Looking at Sincera’s data, though, a curious or, rather, unfortunate, trend emerges … which is that a lot of IDs have quite low absorption rates, despite being fairly mature.

Lotame’s Panorama ID, which was released in late 2020, has an absorption rate of roughly 35%. Criteo, ID5, Xandr and Quantcast are hovering at around 50% (give or take a couple points). Merkle’s Merkury ID has an absorption rate in the neighborhood of 25%, Zeotap clocks in at around 15%, and Neustar’s Fabrick ID is at roughly 10%.

Even LiveRamp’s ID, which has the highest absorption rate of the whole crowd at 70-ish percent, isn’t being picked up by available bidders on roughly 30% of bid requests.

There are numerous reasons for low absorption, O’Sullivan said, and they’re not necessarily negative.

For example, there might be technical hurdles to an integration or contractual complexity standing in the way. Maybe the bidder isn’t configured properly, or the demand just might not be there yet. It takes two to tango. And sometimes an ID has low absorption by design. The Merkury ID only works with three SSPs (Index Exchange, Magnite and Microsoft’s Xandr Monetize) by choice, so its availability is inherently limited.

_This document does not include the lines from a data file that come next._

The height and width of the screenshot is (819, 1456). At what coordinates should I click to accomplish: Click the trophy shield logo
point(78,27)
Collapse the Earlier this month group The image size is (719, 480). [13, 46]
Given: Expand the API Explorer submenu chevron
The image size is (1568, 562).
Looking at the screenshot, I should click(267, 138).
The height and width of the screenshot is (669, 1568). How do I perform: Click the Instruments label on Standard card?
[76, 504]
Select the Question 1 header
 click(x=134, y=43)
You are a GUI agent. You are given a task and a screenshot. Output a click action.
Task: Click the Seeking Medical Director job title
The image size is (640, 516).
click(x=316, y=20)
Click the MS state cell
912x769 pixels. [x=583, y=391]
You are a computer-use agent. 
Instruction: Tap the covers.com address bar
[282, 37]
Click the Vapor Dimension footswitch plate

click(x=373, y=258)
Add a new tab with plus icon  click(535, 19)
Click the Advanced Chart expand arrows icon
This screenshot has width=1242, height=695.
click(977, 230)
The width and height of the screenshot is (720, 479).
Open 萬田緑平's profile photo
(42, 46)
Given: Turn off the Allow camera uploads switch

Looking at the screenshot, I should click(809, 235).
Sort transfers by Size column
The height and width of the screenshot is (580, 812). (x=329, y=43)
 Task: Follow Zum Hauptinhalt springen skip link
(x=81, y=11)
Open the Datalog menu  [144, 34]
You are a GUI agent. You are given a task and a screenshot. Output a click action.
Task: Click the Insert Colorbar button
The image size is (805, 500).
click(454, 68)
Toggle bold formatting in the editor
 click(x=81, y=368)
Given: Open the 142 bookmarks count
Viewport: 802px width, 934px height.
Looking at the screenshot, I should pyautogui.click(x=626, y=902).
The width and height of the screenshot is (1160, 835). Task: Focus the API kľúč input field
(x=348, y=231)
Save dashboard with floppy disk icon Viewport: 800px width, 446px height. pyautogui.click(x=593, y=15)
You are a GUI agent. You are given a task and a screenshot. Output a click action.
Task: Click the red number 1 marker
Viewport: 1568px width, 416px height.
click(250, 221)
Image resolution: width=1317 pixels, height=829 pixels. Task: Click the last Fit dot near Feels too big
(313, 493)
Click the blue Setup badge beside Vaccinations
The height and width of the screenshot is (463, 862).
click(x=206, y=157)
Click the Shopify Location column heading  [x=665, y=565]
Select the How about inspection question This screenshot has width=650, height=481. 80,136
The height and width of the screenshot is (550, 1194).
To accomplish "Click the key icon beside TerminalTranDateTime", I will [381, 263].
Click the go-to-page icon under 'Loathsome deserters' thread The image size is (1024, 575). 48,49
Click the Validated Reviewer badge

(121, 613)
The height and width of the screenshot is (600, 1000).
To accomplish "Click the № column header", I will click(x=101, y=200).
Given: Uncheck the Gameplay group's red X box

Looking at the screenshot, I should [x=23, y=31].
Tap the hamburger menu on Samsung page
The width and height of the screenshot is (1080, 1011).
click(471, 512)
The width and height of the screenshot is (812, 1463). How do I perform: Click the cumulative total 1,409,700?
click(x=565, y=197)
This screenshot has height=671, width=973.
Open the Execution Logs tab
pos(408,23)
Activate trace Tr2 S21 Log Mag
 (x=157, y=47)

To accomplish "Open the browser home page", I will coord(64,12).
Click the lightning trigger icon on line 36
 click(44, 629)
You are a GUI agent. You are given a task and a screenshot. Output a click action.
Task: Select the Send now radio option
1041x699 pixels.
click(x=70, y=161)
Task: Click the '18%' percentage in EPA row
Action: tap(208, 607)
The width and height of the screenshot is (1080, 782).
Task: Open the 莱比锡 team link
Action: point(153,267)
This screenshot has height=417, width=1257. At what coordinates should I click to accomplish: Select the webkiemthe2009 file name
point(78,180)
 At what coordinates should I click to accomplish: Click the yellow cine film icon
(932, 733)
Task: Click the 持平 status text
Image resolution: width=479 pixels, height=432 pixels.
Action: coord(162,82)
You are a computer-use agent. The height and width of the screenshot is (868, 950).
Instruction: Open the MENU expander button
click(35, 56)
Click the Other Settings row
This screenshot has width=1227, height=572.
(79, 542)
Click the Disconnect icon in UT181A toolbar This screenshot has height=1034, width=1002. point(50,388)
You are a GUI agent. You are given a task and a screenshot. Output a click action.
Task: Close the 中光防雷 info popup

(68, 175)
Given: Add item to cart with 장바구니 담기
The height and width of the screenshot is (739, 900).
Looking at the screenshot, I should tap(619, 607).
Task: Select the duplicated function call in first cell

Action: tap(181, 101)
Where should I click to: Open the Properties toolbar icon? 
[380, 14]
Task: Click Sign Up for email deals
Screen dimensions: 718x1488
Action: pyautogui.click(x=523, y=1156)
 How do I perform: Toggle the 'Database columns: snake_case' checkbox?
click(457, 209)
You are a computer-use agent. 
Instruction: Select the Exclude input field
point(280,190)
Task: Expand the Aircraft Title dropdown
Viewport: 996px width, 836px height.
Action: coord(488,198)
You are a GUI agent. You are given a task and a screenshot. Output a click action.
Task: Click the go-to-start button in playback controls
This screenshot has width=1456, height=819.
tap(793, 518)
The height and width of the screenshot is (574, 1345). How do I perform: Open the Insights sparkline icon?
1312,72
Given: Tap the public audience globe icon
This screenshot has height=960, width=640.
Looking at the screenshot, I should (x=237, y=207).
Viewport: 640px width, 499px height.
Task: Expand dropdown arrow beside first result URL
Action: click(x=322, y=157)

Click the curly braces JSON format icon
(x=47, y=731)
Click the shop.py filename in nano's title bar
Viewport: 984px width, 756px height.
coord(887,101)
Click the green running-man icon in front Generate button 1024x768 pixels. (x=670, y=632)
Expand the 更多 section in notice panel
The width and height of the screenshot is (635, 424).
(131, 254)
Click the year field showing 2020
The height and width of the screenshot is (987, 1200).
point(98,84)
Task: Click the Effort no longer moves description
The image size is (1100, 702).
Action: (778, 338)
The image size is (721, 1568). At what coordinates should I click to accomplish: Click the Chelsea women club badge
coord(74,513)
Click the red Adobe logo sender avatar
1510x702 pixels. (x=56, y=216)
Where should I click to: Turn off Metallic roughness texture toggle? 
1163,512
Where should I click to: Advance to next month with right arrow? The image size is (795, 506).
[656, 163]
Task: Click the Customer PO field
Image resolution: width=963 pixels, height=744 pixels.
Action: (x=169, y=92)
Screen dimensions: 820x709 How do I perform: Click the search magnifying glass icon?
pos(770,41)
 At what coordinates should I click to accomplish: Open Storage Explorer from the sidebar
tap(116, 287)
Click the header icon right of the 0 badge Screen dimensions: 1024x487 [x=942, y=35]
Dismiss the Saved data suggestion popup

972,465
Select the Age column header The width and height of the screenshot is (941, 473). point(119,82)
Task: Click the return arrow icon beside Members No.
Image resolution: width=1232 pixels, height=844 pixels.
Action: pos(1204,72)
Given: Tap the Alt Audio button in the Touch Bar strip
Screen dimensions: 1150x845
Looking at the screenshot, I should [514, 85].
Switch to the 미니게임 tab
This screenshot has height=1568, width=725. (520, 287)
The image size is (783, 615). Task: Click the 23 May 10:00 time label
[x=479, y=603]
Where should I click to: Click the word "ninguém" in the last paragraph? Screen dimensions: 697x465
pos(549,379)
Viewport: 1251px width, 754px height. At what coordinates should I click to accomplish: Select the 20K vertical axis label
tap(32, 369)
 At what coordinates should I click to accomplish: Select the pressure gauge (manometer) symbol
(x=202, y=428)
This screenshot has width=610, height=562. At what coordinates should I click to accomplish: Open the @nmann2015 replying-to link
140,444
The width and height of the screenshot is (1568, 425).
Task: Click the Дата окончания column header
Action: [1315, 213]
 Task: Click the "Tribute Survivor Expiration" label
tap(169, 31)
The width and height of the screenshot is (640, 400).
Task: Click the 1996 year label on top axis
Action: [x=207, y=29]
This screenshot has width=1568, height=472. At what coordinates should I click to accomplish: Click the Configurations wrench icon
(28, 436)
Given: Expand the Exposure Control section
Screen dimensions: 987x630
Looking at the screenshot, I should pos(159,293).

The fact that a lot of the most prominent cookieless IDs haven’t gained meaningful traction yet could be an opportunity in disguise, O’Sullivan said.

Comic: Unified ID 2.0“This shows how much work there is to be done, which I think is for the good – it means there’s room to optimize,” he said. “You hear people say, ‘Oh, these cookieless IDs don’t have enough scale. They won’t work.’ But, then again, you have companies with big publisher footprints, and their IDs aren’t getting picked up more than half the time … I don’t know how you can say these IDs don’t work where they’re losing a ton right from the get-go.”

Moat 2.0

O’Sullivan decided to create Sincera with co-founder Ian Meyers last year. They were inspired by long stints in ad tech. Rather than cynical, call them … seasoned.

Meyers spent nearly eight years at LiveRamp, most recently as its head of addressability product, and O’Sullivan spent time at Microsoft, AppNexus, Criteo and Index Exchange, including as the latter’s VP of product.

Sincera positions itself as a “modern” verification system, like “Moat 2.0,” O’Sullivan said.

“There’s been this unchanged definition in the industry of what verification means: brand safety, viewability, bots, and that’s pretty much it,” he said. “And, for the most part, it’s all about the downside risks and suppression rather than opportunity creation … very negative vibes, to put it in millennial terms.”

But there’s no reason, he said, that the concept of verification in digital advertising has to be so restrictive. Customers come to Sincera with all different kinds of questions. Often, the startup has to build brand-new modules to answer them. If there’s no preexisting module, Sincera can usually whip one up in as little as 10 days or so, O’Sullivan said.

For example, which are the top header-bidding providers? (Answer: Prebid.org, Amazon, Index Exchange and PubMatic.)

How many sites are using The Trade Desk’s OpenPath tool? (Answer: 2,212 as of late July.)

Which consent management platforms have the bigger market share? (Answer: Quantcast, Mediavine, Google and LiveRamp.)

How many publishers are using PPIDs, Google’s publisher-provided identifier? (Answer: As of now, 12,761.)

A publisher could also ask which advertisers actively spend on digital advertising but not on its site. Or an advertiser could check to make sure its publisher partners are using the most up-to-date bidder adapter code.

“We’re trying to be as flexible as possible,” O’Sullivan said. “I mean, why aren’t all of these use cases considered a form of verification?”